As much as I love and respect Senator Turner, I have never shied away from critiquing Our Revolution. I have been both supportive and critical of both Our Revolution Georgia as well as Our Revolution nationally. There is no person, not even Senator Sanders himself, who is above critique or reproach. Yet, such real critique (not the nonsense cobbled together by Politico) should be within the scope of the work being done and taking into consideration the process for getting from where we are now to where we are trying to go.
You don’t make progress by standing on the sidelines, whimpering and complaining. You make progress by implementing ideas. – Shirley Chisholm
One such criticism for me has been wanting to see Our Revolution engage more in local electoral organizing. Providing resources for chapters and affiliates to be able to grow and expand their political capacity. This has been slowly coming together over time, with the organization even seeking to hire a southern organizer preferring someone actually based in the south. Building a progressive movement focused on supporting good candidates outside of establishment enclaves is not an easy fix to an old problem. The beauty of Our Revolution is that it is an evolving, relatively young organization, that is engaging with people in the field across the country.
From my personal experience, Senator Turner will not intentionally impede progressive action, even if she herself did not agree. There are times when she has taken a position or made a comment with which I disagreed. But this didn’t mean I dismissed her or stopped supporting her work. If we broke ties with every person for every single little disagreement, we would have no one left with whom we could work. We all bring different understanding and experiences to this work, so it is natural that we will have different priorities and strategies. What I have appreciated the most, since my first interview with her in Atlanta during the DNC Winter Meeting, is that she is always focused on moving forward.
In “Whose Revolution is it Anyway” I wrote “Grassroots organizing and collective community-driven action are essential to supporting progressive candidates and policies. If this movement is to help usher in a new way of engaging and supporting good people doing good work, those who position themselves as leaders must lead by example and not ego-driven dogma.” Senator Turner consistently leads by example.
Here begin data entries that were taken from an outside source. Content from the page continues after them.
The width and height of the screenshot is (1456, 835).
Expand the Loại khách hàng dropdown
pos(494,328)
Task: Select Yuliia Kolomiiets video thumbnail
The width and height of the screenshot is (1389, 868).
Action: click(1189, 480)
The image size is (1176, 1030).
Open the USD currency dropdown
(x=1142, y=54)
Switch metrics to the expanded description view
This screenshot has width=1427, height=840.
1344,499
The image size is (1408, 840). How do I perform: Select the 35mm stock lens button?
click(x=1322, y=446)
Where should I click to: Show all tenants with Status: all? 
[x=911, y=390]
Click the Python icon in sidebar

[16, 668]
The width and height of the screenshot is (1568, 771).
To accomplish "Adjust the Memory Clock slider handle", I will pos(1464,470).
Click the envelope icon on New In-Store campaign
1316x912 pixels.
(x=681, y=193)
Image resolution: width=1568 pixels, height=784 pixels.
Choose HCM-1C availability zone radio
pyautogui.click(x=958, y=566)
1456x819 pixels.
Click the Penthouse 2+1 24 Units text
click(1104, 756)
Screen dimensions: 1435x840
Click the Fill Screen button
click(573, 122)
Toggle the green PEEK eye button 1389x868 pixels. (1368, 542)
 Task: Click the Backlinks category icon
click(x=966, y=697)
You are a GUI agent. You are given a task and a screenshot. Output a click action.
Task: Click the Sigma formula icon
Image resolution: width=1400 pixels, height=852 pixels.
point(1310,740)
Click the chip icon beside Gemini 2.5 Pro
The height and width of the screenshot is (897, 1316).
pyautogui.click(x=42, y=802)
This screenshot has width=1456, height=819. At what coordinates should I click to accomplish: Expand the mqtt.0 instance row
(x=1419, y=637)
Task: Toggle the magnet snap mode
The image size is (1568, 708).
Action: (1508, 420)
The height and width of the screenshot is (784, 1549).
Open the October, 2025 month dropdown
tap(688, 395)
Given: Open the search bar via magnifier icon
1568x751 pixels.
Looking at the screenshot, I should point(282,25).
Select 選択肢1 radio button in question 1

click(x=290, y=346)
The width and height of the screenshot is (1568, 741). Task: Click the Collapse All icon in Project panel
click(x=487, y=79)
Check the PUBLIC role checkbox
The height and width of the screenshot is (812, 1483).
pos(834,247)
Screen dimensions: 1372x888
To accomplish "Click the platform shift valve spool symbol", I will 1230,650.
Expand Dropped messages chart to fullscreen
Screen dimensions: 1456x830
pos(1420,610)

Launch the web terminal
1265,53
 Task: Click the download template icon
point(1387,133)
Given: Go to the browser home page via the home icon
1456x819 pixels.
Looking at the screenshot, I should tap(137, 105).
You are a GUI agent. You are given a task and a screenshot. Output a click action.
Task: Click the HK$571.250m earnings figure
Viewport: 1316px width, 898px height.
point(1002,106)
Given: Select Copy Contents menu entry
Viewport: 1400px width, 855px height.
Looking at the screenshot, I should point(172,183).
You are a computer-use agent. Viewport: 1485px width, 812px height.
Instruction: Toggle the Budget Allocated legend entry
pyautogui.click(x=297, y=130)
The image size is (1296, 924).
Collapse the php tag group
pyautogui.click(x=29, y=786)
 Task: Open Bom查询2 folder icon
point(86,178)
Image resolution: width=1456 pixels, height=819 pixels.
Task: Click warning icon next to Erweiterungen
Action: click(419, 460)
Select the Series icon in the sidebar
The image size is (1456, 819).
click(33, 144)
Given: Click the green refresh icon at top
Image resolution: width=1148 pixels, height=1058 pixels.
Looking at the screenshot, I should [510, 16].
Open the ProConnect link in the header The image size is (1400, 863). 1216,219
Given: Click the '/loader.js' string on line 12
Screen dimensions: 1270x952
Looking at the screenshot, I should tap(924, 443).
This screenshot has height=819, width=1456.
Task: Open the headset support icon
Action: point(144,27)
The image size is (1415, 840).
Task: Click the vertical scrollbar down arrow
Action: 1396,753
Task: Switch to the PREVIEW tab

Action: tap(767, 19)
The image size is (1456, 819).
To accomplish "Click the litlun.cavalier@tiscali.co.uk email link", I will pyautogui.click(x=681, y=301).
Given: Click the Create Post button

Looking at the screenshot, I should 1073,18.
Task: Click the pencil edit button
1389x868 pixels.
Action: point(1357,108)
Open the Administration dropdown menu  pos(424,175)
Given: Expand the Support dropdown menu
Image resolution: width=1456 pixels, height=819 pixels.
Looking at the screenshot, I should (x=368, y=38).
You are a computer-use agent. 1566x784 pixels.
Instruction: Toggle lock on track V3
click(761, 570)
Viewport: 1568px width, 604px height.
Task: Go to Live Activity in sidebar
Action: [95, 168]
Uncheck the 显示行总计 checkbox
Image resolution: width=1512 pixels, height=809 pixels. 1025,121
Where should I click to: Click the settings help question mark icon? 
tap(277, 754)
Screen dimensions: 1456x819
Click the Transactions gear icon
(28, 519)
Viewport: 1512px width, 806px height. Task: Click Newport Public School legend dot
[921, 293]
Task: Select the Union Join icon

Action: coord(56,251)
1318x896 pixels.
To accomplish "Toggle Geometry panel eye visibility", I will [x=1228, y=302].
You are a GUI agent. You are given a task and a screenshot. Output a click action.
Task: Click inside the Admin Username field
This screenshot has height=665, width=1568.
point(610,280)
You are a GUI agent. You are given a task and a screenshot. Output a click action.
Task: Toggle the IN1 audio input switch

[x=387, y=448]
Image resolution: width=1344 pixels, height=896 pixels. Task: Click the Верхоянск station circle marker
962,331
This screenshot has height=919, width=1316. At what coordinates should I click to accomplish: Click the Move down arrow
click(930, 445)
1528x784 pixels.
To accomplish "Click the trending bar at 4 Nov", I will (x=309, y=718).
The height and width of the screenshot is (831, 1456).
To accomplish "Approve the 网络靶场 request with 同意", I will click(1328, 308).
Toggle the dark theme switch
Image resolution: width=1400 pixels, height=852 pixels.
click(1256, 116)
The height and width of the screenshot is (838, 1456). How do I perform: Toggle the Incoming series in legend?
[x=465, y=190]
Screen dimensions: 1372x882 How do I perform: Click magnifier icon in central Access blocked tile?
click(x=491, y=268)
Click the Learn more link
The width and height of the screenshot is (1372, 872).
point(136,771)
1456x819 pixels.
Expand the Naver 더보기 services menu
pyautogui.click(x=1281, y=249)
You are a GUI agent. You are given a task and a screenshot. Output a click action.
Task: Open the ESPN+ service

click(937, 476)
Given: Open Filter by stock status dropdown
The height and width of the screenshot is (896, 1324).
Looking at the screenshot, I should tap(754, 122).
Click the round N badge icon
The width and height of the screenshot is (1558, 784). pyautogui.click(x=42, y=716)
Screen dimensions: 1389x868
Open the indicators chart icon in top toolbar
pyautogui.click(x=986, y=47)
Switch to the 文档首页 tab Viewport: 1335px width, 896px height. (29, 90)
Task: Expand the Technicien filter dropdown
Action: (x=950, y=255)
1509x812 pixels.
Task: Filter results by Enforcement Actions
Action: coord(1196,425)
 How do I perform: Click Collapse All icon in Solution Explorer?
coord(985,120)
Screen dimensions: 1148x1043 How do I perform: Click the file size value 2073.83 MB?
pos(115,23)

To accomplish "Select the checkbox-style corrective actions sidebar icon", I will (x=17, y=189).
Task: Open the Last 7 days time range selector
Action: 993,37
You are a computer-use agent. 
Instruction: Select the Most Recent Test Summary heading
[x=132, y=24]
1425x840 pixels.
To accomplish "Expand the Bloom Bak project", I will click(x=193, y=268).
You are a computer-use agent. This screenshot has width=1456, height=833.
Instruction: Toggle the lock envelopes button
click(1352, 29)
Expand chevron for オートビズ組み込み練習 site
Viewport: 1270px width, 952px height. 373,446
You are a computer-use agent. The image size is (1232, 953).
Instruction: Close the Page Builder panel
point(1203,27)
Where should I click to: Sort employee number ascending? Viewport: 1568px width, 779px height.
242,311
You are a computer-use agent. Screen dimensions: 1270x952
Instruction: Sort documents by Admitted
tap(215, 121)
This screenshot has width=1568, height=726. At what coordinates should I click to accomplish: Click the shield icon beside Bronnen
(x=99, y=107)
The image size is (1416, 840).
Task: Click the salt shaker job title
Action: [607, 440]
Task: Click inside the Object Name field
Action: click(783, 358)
In addition to showing up for endorsed candidates, Senator Turner has taken the time to build with community-based organizations such as Journey for Justice Alliance, a national education equity collective. Through these efforts, Senator Turner recognizes that we cannot move progressive action on faith and moral positioning alone. We need the buy-in of people and communities who are most directly affected by the issues and policies we seek to advance.
Again, there is nothing wrong with critique and criticism of those who purport to lead in movement spaces and organizations. But what Politico and others continue to do is exploit the way political spaces and media undermine the value and work of Black women who dare work outside the purview of status quo. A double standard seeps through the words. Managing the expectations of her as a leader, of her as a Black woman, and someone charged with ushering a new wave of progressive organizers and elected officials, Nina Turner has a huge load to bear. She does so with grace and a frank acknowledgment of the work to be done.
We are not on the establishment’s value scale, as we have our own. From fixtures within Democratic spaces and celebrity Democrats devaluing her work and mischaracterizing her message to incessant attack on her personhood, I have watched as Senator Turner glides above the fray.